→ 阅读节选
|---|
此外,compose 图中 parent 和 sub-graph 的 task manager 共享 cancel channel——若 sub-graph 先消费了 cancel 值,parent 会丢失 FromGraphInterrupt=true

解决方案

WithCancel option 替代 CancellableAgent 接口

取消现在是 AgentRunOption 而非独立接口:

cancelOpt, agentCancelFunc := WithCancel()
iter, err := agent.Run(ctx, input, cancelOpt)
// 之后:
agentCancelFunc(CancelAfterChatModel)

cancelContext 状态机跟踪执行状态:

Running → Cancelling → CancelHandled  (取消路径)
Running → Done                         (正常完成)

外层 flowAgent 拥有取消生命周期。内层 agent 通过 Go context 访问 cancelContextgetCancelContext(ctx))——filterCancelOption 从嵌套调用中剥离 cancel option 以防止双重持有。此方案完全替代了 cancel_wrapper.go

将取消扩展到所有复合 agent

三个 bug 阻止了取消在复合 agent 中工作:

  1. flowAgentworkflowAgent 路径立即调用 markDone(),导致 AgentCancelFunc 在工作流完成前就返回 ErrExecutionCompleted
  2. 第一个子 agent 的 flowAgent 包装在完成时调用 markDone(),过早关闭后续子 agent 的 doneChan
  3. 并行子 agent 各自覆写单一 graphInterruptFunc,导致取消仅中断最后一个分支。

修复:仅最外层 flowAgent 拥有 markDone() 生命周期。内层 agent 通过 context 访问 cancelCtx 但不调用 markDone()。并行 agent 使用 interrupt 函数切片确保所有分支均被中断。

安全点语义:过渡边界对所有取消模式均安全

一个关键行为选择:工作流过渡边界(子 agent 之间 / loop iteration 之间 / transfer 点 / parallel pre-spawn)对所有取消模式都是安全的,因为在边界处没有子 agent 工作正在进行。任何取消模式在过渡边界都会无条件触发——没有理由延迟取消。
|---|
→ 待解问题
a) 请照原文抄下这段关于 agent 取消机制的节选中的一部分，从“此外,compose 图中 parent”开始，一直到“agentCancelFunc(CancelAfterChatModel)”为止。
b) 用两句话概括这段关于 agent 取消机制的节选。
c) 接着最后一句，续写这段关于 agent 取消机制的节选。

→ 记录信息
|---|
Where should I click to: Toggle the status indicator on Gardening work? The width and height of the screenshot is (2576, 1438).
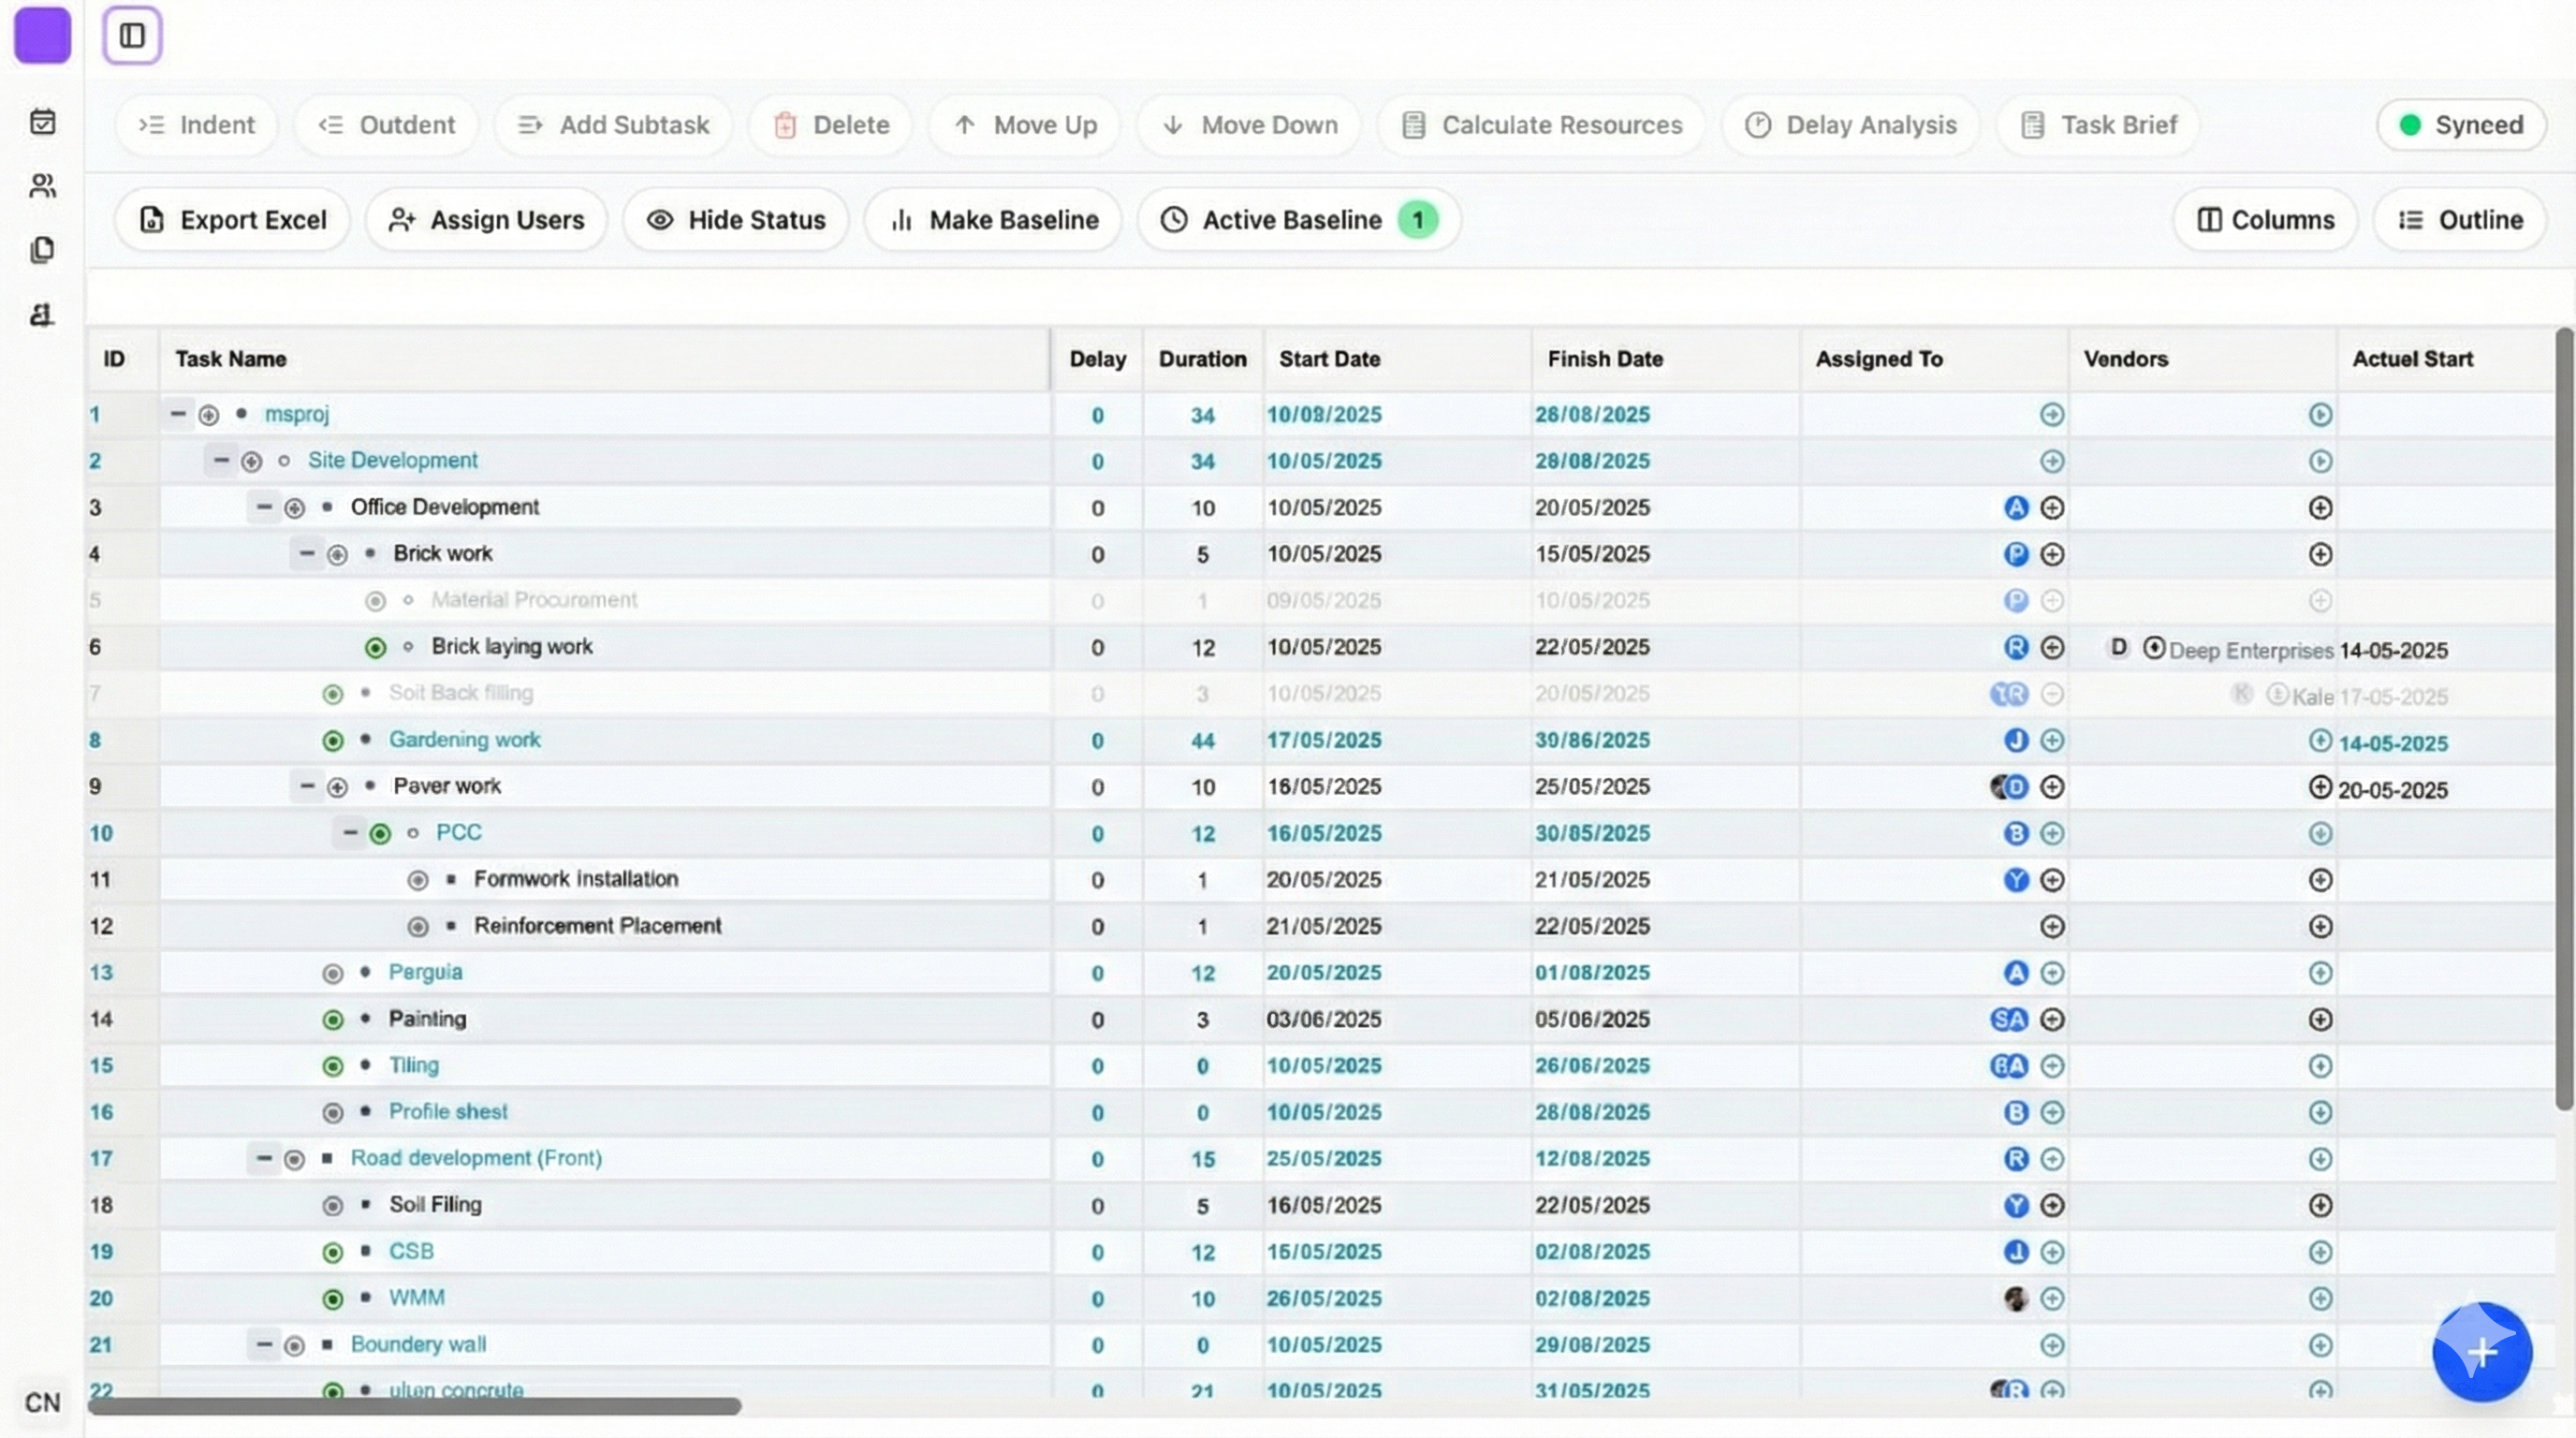click(x=332, y=741)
|---|
→ 参考答案
a)
此外,compose 图中 parent 和 sub-graph 的 task manager 共享 cancel channel——若 sub-graph 先消费了 cancel 值,parent 会丢失 FromGraphInterrupt=true

解决方案

WithCancel option 替代 CancellableAgent 接口

取消现在是 AgentRunOption 而非独立接口:

cancelOpt, agentCancelFunc := WithCancel()
iter, err := agent.Run(ctx, input, cancelOpt)
// 之后:
agentCancelFunc(CancelAfterChatModel)

b) 该方案用 WithCancel 这一 AgentRunOption 取代了 CancellableAgent 接口，由最外层 flowAgent 掌管取消生命周期，内层 agent 通过 context 访问 cancelContext，并修复了阻碍取消在复合 agent 中工作的三个 bug。工作流过渡边界对所有取消模式都是安全的，任何取消模式在这些边界都会无条件触发。

c)
  • CancelAfterChatModelCancelAfterToolCalls 在边界处会被执行,因为没有模型或工具调用正在运行。
  • CancelImmediate 额外包含宽限期包装器(默认 1 秒),在强制中止前给子 agent 留出 checkpoint 时间。

工作流过渡边界的取消检查

sequential、loop 和 parallel 工作流现在会在每个过渡边界检查取消。由于边界处没有子 agent 工作正在进行,所有取消模式(包括 CancelAfterChatModelCancelAfterToolCalls)都会被执行——没有理由延迟取消。CancelImmediate 额外包含宽限期包装器(默认 1 秒),在强制中止前给子 agent 留出中断/checkpoint 时间。

安全点取消通过 compose.Interrupt

安全点取消现在发出携带 typed cancelSafePointInfocompose.Interrupt,而非 sentinel error。compose 自动保存 checkpoint 数据,支持安全点取消后通过 Runner.ResumeWithParams 恢复。Runner 检测 CancelError 并从 interrupt signal 填充 InterruptContexts

Eager Receive 模式

Agent 执行的事件现在被实时消费而非缓冲。react graph 在 ChatModel 之后添加了显式 CancelCheck lambda 节点用于确定性安全点处理。工具流被 cancelMonitoredToolHandler 包装——CancelImmediate 时流以 ErrStreamCancelled(注册了 gob 的具体 *StreamCancelledError 类型)终止,确保序列化后仍可识别。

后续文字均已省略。